TASK ITEM
Copy the data verbatim and leave out every picture.
■ ■ ■ ■ ■
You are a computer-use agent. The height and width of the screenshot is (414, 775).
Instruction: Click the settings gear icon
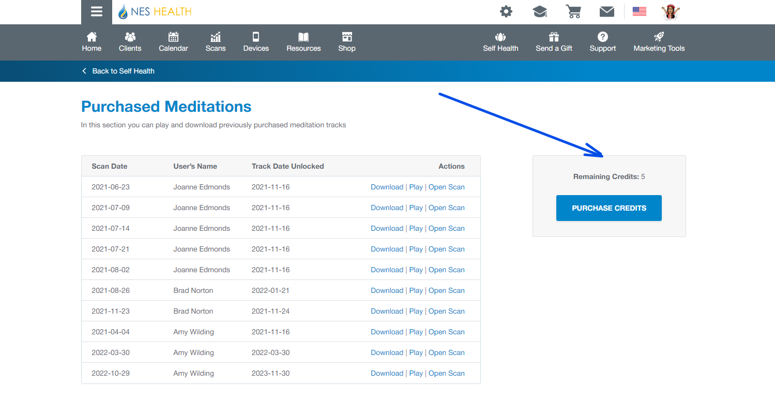(x=506, y=11)
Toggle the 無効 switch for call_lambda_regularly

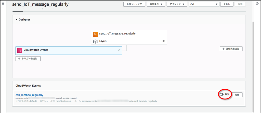point(221,94)
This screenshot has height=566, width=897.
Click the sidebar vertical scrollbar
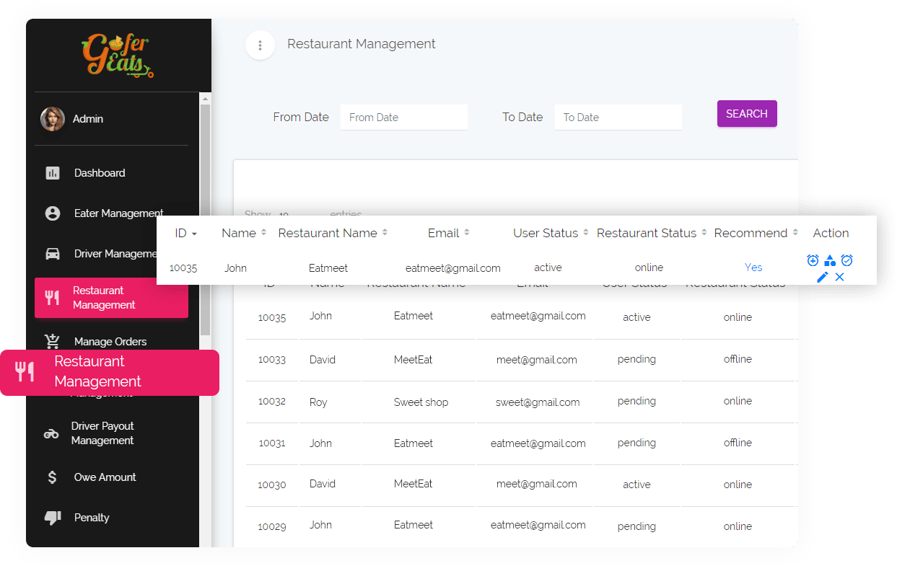coord(205,216)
■ ■ ■ ■ ■
ANSWER TO THIS EXERCISE
You are a computer-use agent. The height and width of the screenshot is (414, 775).
Instruction: Click the settings gear icon
(x=506, y=11)
Toggle the 無効 switch for call_lambda_regularly

point(221,94)
This screenshot has height=566, width=897.
Click the sidebar vertical scrollbar
coord(205,216)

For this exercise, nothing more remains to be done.